**課題 A**
対象本文について、次の問いに答えよ。
(i) 重見吉徳氏の肩書きは何か。
(ii) 2021年にパウエル議長率いるFRBの面々が強弁し続けたのはどんな内容か。
(iii) 図表1の【右手】、新型コロナウイルス・パンデミック以降の局面から何がわかるか。
**課題 B**
対象本文の図表1では「失業率の1年前からの変化幅」にマイナスを掛けている。その理由を、本文に書かれているとおり1〜3文で説明せよ。
**課題 C**
対象本文のうち「失業率に関しては数値が低くなると」で始まる段落を、主な事実を残して短く書き直せ。

**対象本文**
******************************

(※写真はイメージです/PIXTA)

日本における日銀と同じ、米国の中央銀行制度の最高意思決定機関であるFRB(The Federal Reserve Board)。そのトップであるパウエルFRB議長の発言が、現在マーケットをざわつかせています。パウエル氏がいったいなにを語り、またその内容がどのような議論を生んでいるのか、フィデリティ・インスティテュート主席研究員でマクロストラテジストの重見吉徳氏が解説します。

“大失態”を演じたパウエル氏が率いる現FRB

パウエル議長率いるFRBの面々は、2021年に「インフレは一時的」と強弁し続け、1970年代のFRBに比肩する、大失態を演じました。

 

図表1は、「政策金利の1年前からの変化幅」と、「失業率の1年前からの変化幅+PCEコア・インフレ率の1年前からの変化幅」とを比較したものです。

 

[図表1]FRBの2つの目標と政策金利の反応
[図表1]FRBの2つの目標と政策金利の反応

 

失業率に関しては数値が低くなると「景気が良くなる」ために、「失業率の1年前からの変化幅」にマイナスを掛けています。言い換えれば、現在の失業率から1年前の失業率を差し引くのではなく、1年前の失業率から現在の失業率を差し引き、「景気が良くなる」とプラスになるように変更しています。

 

つまり、米景気が強くなった(弱くなった)ことに対して、FRBが政策金利の引き上げ(引き下げ)でいかに対処したのか、という「FRBの政策反応(関数)」を追いかけたものです。

 

図表1の【右手】の新型コロナウイルス・パンデミック以降の局面をみると、インフレ率の上昇および/もしくは失業率の低下に対して、FRBによる政策金利の引き上げがずいぶんと遅かったことがわかります。

******************************

**記録抜粋**
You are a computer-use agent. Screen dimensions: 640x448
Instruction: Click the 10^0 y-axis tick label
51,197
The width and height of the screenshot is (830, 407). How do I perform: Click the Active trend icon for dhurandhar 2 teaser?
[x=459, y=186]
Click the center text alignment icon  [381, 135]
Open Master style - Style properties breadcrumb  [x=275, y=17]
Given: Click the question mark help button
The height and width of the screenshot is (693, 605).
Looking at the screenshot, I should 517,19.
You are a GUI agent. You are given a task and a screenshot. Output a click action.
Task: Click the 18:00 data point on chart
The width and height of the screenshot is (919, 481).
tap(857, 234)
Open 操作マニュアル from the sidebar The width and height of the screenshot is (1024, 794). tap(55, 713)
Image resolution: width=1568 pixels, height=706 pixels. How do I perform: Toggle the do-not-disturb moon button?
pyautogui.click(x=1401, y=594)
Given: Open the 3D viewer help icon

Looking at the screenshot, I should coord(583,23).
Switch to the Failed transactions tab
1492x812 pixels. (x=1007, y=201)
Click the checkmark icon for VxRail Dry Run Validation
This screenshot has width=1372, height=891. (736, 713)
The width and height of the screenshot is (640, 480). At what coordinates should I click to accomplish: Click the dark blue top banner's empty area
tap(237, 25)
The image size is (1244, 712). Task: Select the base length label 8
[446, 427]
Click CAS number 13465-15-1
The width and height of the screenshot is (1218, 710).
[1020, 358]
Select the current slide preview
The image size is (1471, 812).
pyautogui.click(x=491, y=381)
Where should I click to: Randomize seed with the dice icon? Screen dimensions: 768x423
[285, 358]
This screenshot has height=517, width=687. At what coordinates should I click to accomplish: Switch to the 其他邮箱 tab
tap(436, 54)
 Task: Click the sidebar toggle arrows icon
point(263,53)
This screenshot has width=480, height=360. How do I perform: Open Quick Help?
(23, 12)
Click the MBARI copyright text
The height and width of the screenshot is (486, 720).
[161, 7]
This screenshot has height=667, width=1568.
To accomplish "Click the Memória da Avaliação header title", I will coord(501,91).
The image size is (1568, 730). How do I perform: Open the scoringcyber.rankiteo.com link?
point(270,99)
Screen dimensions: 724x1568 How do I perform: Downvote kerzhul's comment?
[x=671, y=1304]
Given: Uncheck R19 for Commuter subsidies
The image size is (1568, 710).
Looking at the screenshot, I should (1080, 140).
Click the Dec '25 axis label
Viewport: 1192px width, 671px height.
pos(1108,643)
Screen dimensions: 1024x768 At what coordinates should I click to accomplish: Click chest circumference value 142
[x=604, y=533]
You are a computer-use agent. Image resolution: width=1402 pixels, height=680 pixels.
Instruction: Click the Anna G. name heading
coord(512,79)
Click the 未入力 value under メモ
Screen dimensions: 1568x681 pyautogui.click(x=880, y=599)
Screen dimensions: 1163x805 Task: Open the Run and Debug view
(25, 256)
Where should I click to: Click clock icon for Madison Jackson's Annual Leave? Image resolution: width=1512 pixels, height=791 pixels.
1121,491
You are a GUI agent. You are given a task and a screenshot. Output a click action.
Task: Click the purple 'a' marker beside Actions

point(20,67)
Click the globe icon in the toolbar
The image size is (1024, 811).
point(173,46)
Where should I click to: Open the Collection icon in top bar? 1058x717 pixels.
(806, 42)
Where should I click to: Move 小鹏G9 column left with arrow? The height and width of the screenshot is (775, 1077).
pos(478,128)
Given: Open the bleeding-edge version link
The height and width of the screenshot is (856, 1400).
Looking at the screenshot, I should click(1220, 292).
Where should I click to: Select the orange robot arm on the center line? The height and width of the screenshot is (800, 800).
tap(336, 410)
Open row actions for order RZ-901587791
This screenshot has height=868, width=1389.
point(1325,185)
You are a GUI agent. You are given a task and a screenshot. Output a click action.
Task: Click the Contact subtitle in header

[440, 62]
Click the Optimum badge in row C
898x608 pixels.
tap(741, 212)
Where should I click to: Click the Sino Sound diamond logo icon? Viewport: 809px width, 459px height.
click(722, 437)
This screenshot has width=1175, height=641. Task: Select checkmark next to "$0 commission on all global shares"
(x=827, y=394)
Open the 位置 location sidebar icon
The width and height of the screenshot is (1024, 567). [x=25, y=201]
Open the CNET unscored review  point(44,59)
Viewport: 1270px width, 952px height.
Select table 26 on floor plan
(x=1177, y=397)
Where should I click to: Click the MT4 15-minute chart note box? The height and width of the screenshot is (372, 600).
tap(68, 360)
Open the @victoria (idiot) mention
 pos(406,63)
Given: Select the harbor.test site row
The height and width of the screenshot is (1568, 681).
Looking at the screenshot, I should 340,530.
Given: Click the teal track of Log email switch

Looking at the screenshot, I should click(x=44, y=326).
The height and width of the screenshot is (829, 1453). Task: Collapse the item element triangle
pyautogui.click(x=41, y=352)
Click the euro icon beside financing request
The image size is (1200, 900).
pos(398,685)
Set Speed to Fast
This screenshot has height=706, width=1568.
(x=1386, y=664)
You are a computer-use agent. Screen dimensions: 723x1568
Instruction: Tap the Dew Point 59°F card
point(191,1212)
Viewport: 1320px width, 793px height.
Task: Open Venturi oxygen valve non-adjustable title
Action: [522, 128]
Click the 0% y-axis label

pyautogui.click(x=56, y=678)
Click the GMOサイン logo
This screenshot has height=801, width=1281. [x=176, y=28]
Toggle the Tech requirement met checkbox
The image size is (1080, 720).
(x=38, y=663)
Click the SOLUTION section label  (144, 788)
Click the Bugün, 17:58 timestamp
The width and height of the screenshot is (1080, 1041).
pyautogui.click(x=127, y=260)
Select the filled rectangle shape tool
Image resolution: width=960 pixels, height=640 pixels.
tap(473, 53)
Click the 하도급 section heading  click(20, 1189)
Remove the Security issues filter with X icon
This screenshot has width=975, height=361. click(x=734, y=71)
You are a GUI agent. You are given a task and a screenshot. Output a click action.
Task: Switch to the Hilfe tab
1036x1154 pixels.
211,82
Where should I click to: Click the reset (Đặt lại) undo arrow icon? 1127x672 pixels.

******************************

**解答 A**
(i) フィデリティ・インスティテュート主席研究員で、マクロストラテジスト。
(ii) 「インフレは一時的」という内容。
(iii) インフレ率の上昇および/もしくは失業率の低下に対して、FRBによる政策金利の引き上げがずいぶんと遅かったこと。

**解答 B**
失業率は数値が低くなると「景気が良くなる」ことを意味するからだ。そこで1年前の失業率から現在の失業率を差し引き、景気が良くなるとプラスになるようにしている。

**解答 C**
失業率は低下すると景気が良くなるため、変化幅にはマイナスを掛けている。つまり1年前の失業率から現在の失業率を引き、景気が良くなるとプラスになるようにしている。